> _Work request_:
The data must be copied over exactly and in full.

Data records
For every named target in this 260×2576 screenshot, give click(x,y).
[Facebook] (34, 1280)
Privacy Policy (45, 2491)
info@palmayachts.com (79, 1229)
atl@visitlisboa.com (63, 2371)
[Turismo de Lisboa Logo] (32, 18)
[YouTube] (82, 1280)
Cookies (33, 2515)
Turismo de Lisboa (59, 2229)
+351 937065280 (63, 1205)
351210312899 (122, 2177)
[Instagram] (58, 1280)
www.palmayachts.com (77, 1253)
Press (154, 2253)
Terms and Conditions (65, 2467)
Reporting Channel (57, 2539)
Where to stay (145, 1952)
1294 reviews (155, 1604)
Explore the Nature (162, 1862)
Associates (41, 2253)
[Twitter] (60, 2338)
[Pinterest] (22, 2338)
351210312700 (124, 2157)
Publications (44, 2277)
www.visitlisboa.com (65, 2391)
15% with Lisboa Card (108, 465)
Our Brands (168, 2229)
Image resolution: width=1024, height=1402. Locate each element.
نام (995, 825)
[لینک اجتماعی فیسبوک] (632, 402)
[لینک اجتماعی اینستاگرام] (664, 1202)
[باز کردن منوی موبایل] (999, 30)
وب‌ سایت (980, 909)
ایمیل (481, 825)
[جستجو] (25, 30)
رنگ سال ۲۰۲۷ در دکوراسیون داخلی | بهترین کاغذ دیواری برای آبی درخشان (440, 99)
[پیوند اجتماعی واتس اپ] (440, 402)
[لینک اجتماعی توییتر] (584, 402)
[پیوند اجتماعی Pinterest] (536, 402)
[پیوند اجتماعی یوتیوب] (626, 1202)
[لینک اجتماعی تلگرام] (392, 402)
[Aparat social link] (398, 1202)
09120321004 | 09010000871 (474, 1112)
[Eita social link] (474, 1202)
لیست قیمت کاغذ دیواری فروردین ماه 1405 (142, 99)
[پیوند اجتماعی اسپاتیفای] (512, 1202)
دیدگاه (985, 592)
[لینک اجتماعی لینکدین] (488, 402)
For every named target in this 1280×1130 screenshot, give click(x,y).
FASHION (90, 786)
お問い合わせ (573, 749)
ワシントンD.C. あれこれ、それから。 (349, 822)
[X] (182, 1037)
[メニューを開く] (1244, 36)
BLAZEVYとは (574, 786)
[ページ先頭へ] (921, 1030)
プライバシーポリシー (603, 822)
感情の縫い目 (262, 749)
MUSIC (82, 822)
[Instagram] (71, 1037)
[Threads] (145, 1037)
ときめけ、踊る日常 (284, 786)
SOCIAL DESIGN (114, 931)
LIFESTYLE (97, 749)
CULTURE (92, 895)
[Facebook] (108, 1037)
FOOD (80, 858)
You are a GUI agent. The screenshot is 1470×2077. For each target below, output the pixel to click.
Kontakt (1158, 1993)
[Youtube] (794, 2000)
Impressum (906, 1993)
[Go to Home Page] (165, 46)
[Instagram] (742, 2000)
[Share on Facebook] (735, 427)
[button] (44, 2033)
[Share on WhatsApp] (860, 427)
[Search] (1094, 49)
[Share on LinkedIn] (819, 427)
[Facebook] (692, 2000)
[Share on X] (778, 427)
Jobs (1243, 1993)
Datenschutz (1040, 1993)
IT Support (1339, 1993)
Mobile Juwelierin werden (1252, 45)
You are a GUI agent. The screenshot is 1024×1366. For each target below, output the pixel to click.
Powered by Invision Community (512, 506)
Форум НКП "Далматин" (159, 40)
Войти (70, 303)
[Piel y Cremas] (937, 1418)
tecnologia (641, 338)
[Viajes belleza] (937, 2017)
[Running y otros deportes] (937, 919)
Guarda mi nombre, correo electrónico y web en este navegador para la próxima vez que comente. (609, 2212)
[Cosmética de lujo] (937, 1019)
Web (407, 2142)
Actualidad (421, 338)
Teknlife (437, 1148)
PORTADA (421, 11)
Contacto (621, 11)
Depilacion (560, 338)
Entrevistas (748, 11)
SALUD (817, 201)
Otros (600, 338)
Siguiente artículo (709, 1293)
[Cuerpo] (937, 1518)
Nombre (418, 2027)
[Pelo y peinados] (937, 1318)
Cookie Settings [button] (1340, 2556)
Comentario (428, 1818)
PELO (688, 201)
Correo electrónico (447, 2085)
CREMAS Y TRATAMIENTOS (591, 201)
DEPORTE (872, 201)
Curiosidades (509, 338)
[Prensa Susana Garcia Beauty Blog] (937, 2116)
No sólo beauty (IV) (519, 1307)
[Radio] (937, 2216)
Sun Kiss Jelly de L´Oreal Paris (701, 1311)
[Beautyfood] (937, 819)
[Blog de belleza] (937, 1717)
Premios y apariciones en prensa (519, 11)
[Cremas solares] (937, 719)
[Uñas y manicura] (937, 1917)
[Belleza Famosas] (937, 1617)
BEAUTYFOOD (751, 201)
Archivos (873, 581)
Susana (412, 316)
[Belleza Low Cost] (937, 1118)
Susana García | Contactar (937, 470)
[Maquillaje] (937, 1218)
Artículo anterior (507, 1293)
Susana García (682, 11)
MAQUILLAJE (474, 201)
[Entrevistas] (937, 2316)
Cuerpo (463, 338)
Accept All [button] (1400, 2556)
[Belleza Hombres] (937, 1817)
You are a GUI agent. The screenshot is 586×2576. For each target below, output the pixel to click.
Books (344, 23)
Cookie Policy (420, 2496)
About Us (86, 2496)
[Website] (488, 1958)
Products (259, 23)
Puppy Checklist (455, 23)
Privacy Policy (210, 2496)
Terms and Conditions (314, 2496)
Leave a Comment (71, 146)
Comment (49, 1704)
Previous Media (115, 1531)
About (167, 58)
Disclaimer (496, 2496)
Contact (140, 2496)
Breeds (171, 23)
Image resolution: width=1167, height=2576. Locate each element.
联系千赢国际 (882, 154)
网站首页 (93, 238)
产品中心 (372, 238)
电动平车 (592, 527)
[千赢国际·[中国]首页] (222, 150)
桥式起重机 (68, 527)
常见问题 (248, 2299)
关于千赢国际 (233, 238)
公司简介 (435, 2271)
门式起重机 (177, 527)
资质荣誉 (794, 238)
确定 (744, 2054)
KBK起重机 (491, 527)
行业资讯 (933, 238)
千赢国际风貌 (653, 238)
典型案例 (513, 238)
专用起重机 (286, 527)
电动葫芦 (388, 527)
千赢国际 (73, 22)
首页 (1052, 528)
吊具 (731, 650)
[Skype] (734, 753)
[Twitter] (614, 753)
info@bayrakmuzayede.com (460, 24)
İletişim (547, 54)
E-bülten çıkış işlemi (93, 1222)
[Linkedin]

> _Exercise answer_:
For every named target in this 260×2576 screenshot, give click(x,y).
[Facebook] (34, 1280)
Privacy Policy (45, 2491)
info@palmayachts.com (79, 1229)
atl@visitlisboa.com (63, 2371)
[Turismo de Lisboa Logo] (32, 18)
[YouTube] (82, 1280)
Cookies (33, 2515)
Turismo de Lisboa (59, 2229)
+351 937065280 (63, 1205)
351210312899 (122, 2177)
[Instagram] (58, 1280)
www.palmayachts.com (77, 1253)
Press (154, 2253)
Terms and Conditions (65, 2467)
Reporting Channel (57, 2539)
Where to stay (145, 1952)
1294 reviews (155, 1604)
Explore the Nature (162, 1862)
Associates (41, 2253)
[Twitter] (60, 2338)
[Pinterest] (22, 2338)
351210312700 (124, 2157)
Publications (44, 2277)
www.visitlisboa.com (65, 2391)
15% with Lisboa Card (108, 465)
Our Brands (168, 2229)
Image resolution: width=1024, height=1402. Locate each element.
نام (995, 825)
[لینک اجتماعی فیسبوک] (632, 402)
[لینک اجتماعی اینستاگرام] (664, 1202)
[باز کردن منوی موبایل] (999, 30)
وب‌ سایت (980, 909)
ایمیل (481, 825)
[جستجو] (25, 30)
رنگ سال ۲۰۲۷ در دکوراسیون داخلی | بهترین کاغذ دیواری برای آبی درخشان (440, 99)
[پیوند اجتماعی واتس اپ] (440, 402)
[لینک اجتماعی توییتر] (584, 402)
[پیوند اجتماعی Pinterest] (536, 402)
[پیوند اجتماعی یوتیوب] (626, 1202)
[لینک اجتماعی تلگرام] (392, 402)
[Aparat social link] (398, 1202)
09120321004 | 09010000871 (474, 1112)
[Eita social link] (474, 1202)
لیست قیمت کاغذ دیواری فروردین ماه 1405 (142, 99)
[پیوند اجتماعی اسپاتیفای] (512, 1202)
دیدگاه (985, 592)
[لینک اجتماعی لینکدین] (488, 402)
For every named target in this 1280×1130 screenshot, give click(x,y).
FASHION (90, 786)
お問い合わせ (573, 749)
ワシントンD.C. あれこれ、それから。 (349, 822)
[X] (182, 1037)
[メニューを開く] (1244, 36)
BLAZEVYとは (574, 786)
[ページ先頭へ] (921, 1030)
プライバシーポリシー (603, 822)
感情の縫い目 (262, 749)
MUSIC (82, 822)
[Instagram] (71, 1037)
[Threads] (145, 1037)
ときめけ、踊る日常 (284, 786)
SOCIAL DESIGN (114, 931)
LIFESTYLE (97, 749)
CULTURE (92, 895)
[Facebook] (108, 1037)
FOOD (80, 858)
You are a GUI agent. The screenshot is 1470×2077. For each target below, output the pixel to click.
Kontakt (1158, 1993)
[Youtube] (794, 2000)
Impressum (906, 1993)
[Go to Home Page] (165, 46)
[Instagram] (742, 2000)
[Share on Facebook] (735, 427)
[button] (44, 2033)
[Share on WhatsApp] (860, 427)
[Search] (1094, 49)
[Share on LinkedIn] (819, 427)
[Facebook] (692, 2000)
[Share on X] (778, 427)
Jobs (1243, 1993)
Datenschutz (1040, 1993)
IT Support (1339, 1993)
Mobile Juwelierin werden (1252, 45)
You are a GUI agent. The screenshot is 1024×1366. For each target below, output the pixel to click.
Powered by Invision Community (512, 506)
Форум НКП "Далматин" (159, 40)
Войти (70, 303)
[Piel y Cremas] (937, 1418)
tecnologia (641, 338)
[Viajes belleza] (937, 2017)
[Running y otros deportes] (937, 919)
Guarda mi nombre, correo electrónico y web en este navegador para la próxima vez que comente. (609, 2212)
[Cosmética de lujo] (937, 1019)
Web (407, 2142)
Actualidad (421, 338)
Teknlife (437, 1148)
PORTADA (421, 11)
Contacto (621, 11)
Depilacion (560, 338)
Entrevistas (748, 11)
SALUD (817, 201)
Otros (600, 338)
Siguiente artículo (709, 1293)
[Cuerpo] (937, 1518)
Nombre (418, 2027)
[Pelo y peinados] (937, 1318)
Cookie Settings [button] (1340, 2556)
Comentario (428, 1818)
PELO (688, 201)
Correo electrónico (447, 2085)
CREMAS Y TRATAMIENTOS (591, 201)
DEPORTE (872, 201)
Curiosidades (509, 338)
[Prensa Susana Garcia Beauty Blog] (937, 2116)
No sólo beauty (IV) (519, 1307)
[Radio] (937, 2216)
Sun Kiss Jelly de L´Oreal Paris (701, 1311)
[Beautyfood] (937, 819)
[Blog de belleza] (937, 1717)
Premios y apariciones en prensa (519, 11)
[Cremas solares] (937, 719)
[Uñas y manicura] (937, 1917)
[Belleza Famosas] (937, 1617)
BEAUTYFOOD (751, 201)
Archivos (873, 581)
Susana (412, 316)
[Belleza Low Cost] (937, 1118)
Susana García | Contactar (937, 470)
[Maquillaje] (937, 1218)
Artículo anterior (507, 1293)
Susana García (682, 11)
MAQUILLAJE (474, 201)
[Entrevistas] (937, 2316)
Cuerpo (463, 338)
Accept All [button] (1400, 2556)
[Belleza Hombres] (937, 1817)
You are a GUI agent. The screenshot is 586×2576. For each target below, output the pixel to click.
Books (344, 23)
Cookie Policy (420, 2496)
About Us (86, 2496)
[Website] (488, 1958)
Products (259, 23)
Puppy Checklist (455, 23)
Privacy Policy (210, 2496)
Terms and Conditions (314, 2496)
Leave a Comment (71, 146)
Comment (49, 1704)
Previous Media (115, 1531)
About (167, 58)
Disclaimer (496, 2496)
Contact (140, 2496)
Breeds (171, 23)
Image resolution: width=1167, height=2576. Locate each element.
联系千赢国际 (882, 154)
网站首页 (93, 238)
产品中心 (372, 238)
电动平车 (592, 527)
[千赢国际·[中国]首页] (222, 150)
桥式起重机 (68, 527)
常见问题 (248, 2299)
关于千赢国际 (233, 238)
公司简介 (435, 2271)
门式起重机 (177, 527)
资质荣誉 (794, 238)
确定 (744, 2054)
KBK起重机 (491, 527)
行业资讯 (933, 238)
千赢国际风貌 (653, 238)
典型案例 (513, 238)
专用起重机 (286, 527)
电动葫芦 (388, 527)
千赢国际 (73, 22)
首页 (1052, 528)
吊具 (731, 650)
[Skype] (734, 753)
[Twitter] (614, 753)
info@bayrakmuzayede.com (460, 24)
İletişim (547, 54)
E-bülten çıkış işlemi (93, 1222)
[Linkedin]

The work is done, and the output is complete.